Start of Text under study
Shakriya – a Syrian soup with yogurt, lamb, chickpeas and pine nuts, as well as a mouthwatering infusion of spices and herbs – is the kind of dish of our dreams we never imagined could exist until we accidentally ordered it one day in a restaurant in Aleppo more than 14 years ago.
It came in a bowl, surprisingly warm (we’d never come across warm yogurt soup before), and bursting with enough flavors and textures to set our taste buds into a frenzy. It’s not often that you come across a dish that’s a real paradigm-shifter in terms of your culinary landscape, but shakriya really did that for us – and we’ve never forgotten it!
Shakriya (also written shakriyeh) can be made from chicken or lamb, and its name comes from the Arabic word ‘shukr’, which means to thank. Given the relative luxury of the ingredients – plenty of meat and the richness of the yogurt – we can see how cooking up a pot of this stew would be an awesome way of paying homage to the good people in your life.
MELTING IN SYRIA’S COOKPOT
Over the past few millennia, Syria has been conquered by pretty much every empire to rule in its region, from the Persians, the Greeks, the Romans, the Muslim Arabs, the Mongols, the Ottomans, and eventually even the French. As such, it has had a colorful history of influences that have held sway over the country’s culinary traditions.
End of Text under study
Start of Study material
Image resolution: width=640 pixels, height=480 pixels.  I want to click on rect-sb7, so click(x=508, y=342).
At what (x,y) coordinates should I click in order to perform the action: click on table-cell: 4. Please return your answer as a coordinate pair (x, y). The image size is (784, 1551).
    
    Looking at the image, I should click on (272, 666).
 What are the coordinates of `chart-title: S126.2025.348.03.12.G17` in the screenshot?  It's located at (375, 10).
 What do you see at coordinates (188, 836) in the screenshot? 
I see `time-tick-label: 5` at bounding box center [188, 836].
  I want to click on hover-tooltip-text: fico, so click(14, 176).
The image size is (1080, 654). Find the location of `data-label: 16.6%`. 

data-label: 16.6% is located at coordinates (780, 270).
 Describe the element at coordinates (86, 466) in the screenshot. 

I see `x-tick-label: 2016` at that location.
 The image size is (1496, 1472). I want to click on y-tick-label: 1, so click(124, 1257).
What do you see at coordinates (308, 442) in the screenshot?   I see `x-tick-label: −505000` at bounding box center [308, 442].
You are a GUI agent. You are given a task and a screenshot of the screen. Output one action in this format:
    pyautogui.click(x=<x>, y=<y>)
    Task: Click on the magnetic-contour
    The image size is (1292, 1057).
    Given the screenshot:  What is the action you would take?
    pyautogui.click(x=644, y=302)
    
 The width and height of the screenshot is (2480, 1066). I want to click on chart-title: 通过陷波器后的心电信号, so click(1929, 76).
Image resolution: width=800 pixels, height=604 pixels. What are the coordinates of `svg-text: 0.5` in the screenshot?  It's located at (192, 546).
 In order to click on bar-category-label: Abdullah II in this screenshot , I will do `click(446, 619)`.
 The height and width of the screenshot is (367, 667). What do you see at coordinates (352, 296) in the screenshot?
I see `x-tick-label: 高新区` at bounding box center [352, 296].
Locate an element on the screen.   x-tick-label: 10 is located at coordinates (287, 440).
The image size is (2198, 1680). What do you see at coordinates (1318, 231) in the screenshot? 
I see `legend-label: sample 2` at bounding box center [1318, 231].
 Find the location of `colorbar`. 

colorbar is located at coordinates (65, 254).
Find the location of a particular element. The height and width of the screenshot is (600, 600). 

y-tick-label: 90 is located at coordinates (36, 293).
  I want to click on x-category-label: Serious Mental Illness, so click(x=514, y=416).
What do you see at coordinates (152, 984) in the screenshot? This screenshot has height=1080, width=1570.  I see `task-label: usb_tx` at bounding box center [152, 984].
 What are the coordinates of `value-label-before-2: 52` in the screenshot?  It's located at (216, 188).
End of Study material
Tasks to perform:
1) Change "stew" to "soup" in the shakriya article from "Shakriya (also written" to "country’s culinary traditions.", and give that passage.
2) Continue the shakriya article after its last sentence.

Results:
1)
Shakriya (also written shakriyeh) can be made from chicken or lamb, and its name comes from the Arabic word ‘shukr’, which means to thank. Given the relative luxury of the ingredients – plenty of meat and the richness of the yogurt – we can see how cooking up a pot of this soup would be an awesome way of paying homage to the good people in your life.
MELTING IN SYRIA’S COOKPOT
Over the past few millennia, Syria has been conquered by pretty much every empire to rule in its region, from the Persians, the Greeks, the Romans, the Muslim Arabs, the Mongols, the Ottomans, and eventually even the French. As such, it has had a colorful history of influences that have held sway over the country’s culinary traditions.

2)
Levantine food has to be one of our favorites due to the diversity of what’s on offer. You’ll get meat, fish, vegetables, breads, dairy and sweets in such stunning varieties and with plenty of really creative crossover that is the legacy of a region that’s home to so many micro-populations.
YAYLA ÇORBASI, CUCUMBER SOUP, SHAKRIYA
The concept of yogurt soup, for example, is well embedded in Syria’s northern neighbor, Turkey, especially in the country’s more mountainous regions, where dairy farming reigns strong and feeds into dishes like yayla çorbası, where the yogurt is cooked with mint and tarragon. To the west, the Greeks also have a traditional yogurt soup, a cold one for the warmer climes, made with garlic and cucumber.
Shakriya might not be as seminal a Syrian dish as kibbeh, but in our minds it exemplifies the inspired way Syrian cooks bring together a variety of spices, herbs and concepts into a well-rounded dish.
ABOUT THE RECIPE
Cooking shakriya takes a little skill and patience – the biggest potential pitfall is that the yogurt might curdle, since that is what yogurt does under the stress of high heat. But don’t fret! Decades and centuries of boiling yogurt in Syrian kitchens has come up with many solutions for dodging disaster, the most simple of which is to add cornflour and an egg.
Although the stars of shakriya are the perfectly seasoned lamb and the tangy yogurt taste, it’s the texture of the other more neutrally-flavored ingredients that really add grist to its soupy mill. Anything from vermicelli noodles and rice to chickpeas and pine nuts can be included, and in our case, will be included, as we figure this is the kind of dish where more is quite undoubtedly more!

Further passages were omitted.